O Jardim de Infância (bib.) é um ambiciosíssimo romance de ficção científica de Geoff Ryman do qual começo logo por dizer que me é bastante difícil falar. Por vários motivos. Um deles é a altura em que foi lido, que contribuiu bastante para que a leitura se arrastasse durante longos meses, tornando difícil, senão mesmo impossível, chegar à tal imersão na história que as boas leituras provocam nos leitores. Mas, por outro lado, mesmo que tivesse lido este livro (e nesta edição) no momento ideal tenho sérias dúvidas de conseguir atingir tal estado com ele.
É que esta edição portuguesa é uma catástrofe, do princípio ao fim.
Começando pela capa que estão a ver aqui ao lado, uma coisa ridícula que, embora não esteja totalmente desligada do conteúdo do livro (a rosa aparece de vez em quando, aqui e ali), faz pensar que ele é tudo menos uma obra complexa de ficção científica. Segue-se a própria encadernação. É algo complicado desfrutar por completo de um livro quando ele começa a desfazer-se-nos nas mãos a partir aí da 100ª página (são cerca de 450) e há que fazer malabarismos dignos dum artista de circo para o manter mais ou menos inteiro. E por fim, mas não por último, a tradução. É de Samuel Soares, o homem responsável pela pior tradução que li na vida (Roderick, de John Sladek, publicado na coleção Argonauta dos Livros do Brasil). E este livro, embora não esteja nem por sombras tão assassinado como o do pobre do Sladek, está, ainda assim, muito longe de bem traduzido.
O livro conta a história de Milena, uma jovem lésbica marginal numa sociedade distopicamente uniformizada e governada pelo Consenso. Este é um conjunto de milhões de padrões de personalidade que habitam um sistema informático global, e é ele que decide o que é melhor para cada um. As pessoas são "lidas" no início da adolescência, mas Milena não o foi. Ryman chama a isto socialismo, mas não passa duma caricatura deformada de tal coisa. O pano de fundo completa-se com uma esperança de vida reduzidíssima devido à disseminação de vírus que curam as doenças ao mesmo tempo que transmitem às pessoas conhecimentos instantâneos. Em Milena, contudo, os vírus não funcionam. É esse, aliás, o motivo para não ser lida: é que a leitura também é feita através de vírus.

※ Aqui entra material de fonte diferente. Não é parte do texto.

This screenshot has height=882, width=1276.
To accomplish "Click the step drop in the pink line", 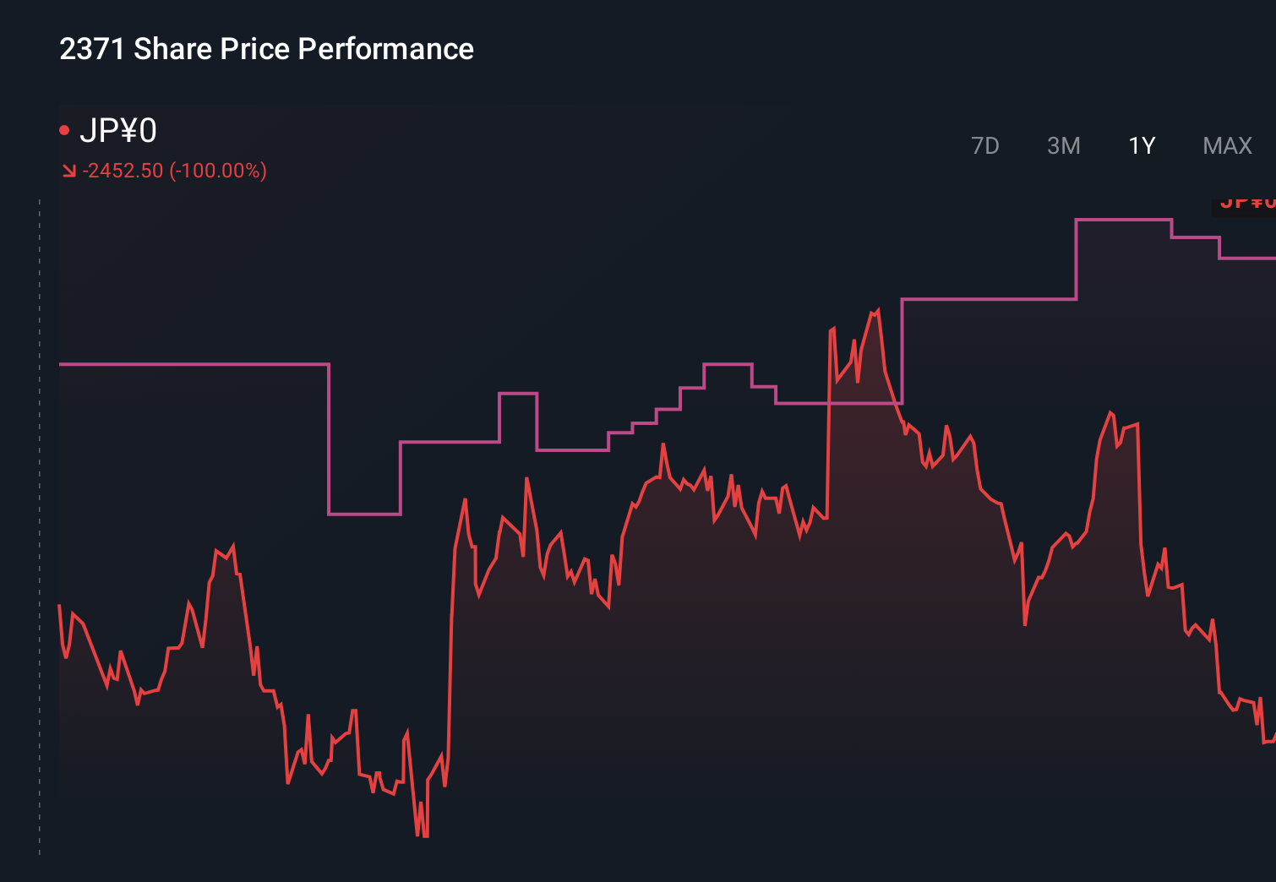I will tap(328, 439).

Francamente, custou-me engolir boa parte da premissa da história. Esta baseia-se em grande medida numa gigantesca salganhada que confunde a natureza e o modo de funcionamento dos vírus informáticos e biológicos, tratando estes como se fossem simplesmente versões daqueles. E a ideia de que a vida é longa por causa das doenças que nos acometem também me pareceu extremamente estapafúrdia.
Ou seja, com tantos motivos para não gostar do livro, foi isso mesmo que aconteceu: não gostei do livro.

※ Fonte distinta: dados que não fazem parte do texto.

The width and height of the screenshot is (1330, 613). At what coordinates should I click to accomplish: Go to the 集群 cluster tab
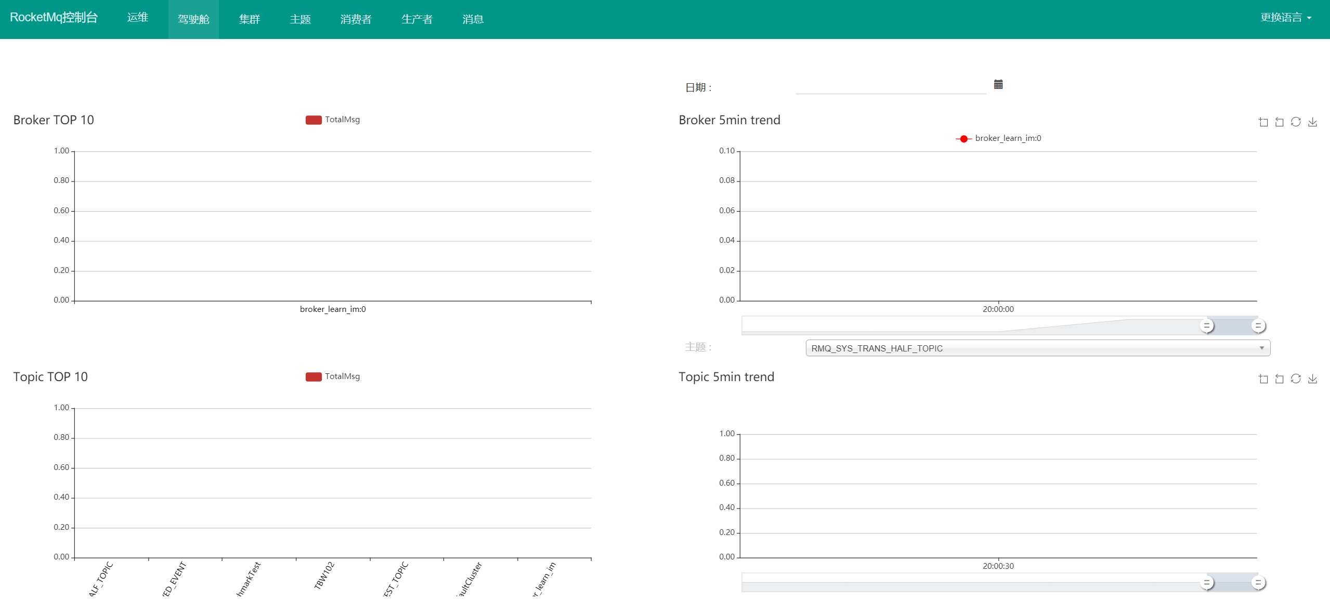[249, 19]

Mas desconfio que se o tivesse lido no original, ou pelo menos numa edição portuguesa decente, talvez tivesse gostado bastante mais. É que por trás da tradução espreita por vezes literatura a sério. É que Ryman dialoga no romance com obras tão relevantes como 1984, de Goerge Orwell, ou A Divina Comédia, de Dante. É que há aqui e ali sinais de que Milena pode ser uma personagem bastante mais interessante e bem construída do que é hábito na FC. Portanto este é dos tais livros que conto voltar a ler um dia, noutra edição. Uma edição portuguesa que o respeite. Ou uma edição em inglês. Só assim poderei avaliá-lo com justiça. Após a leitura desta edição é que só posso dizer duas coisas: que em geral não gostei do que li e que não faço a mínima ideia se o livro é bom ou não.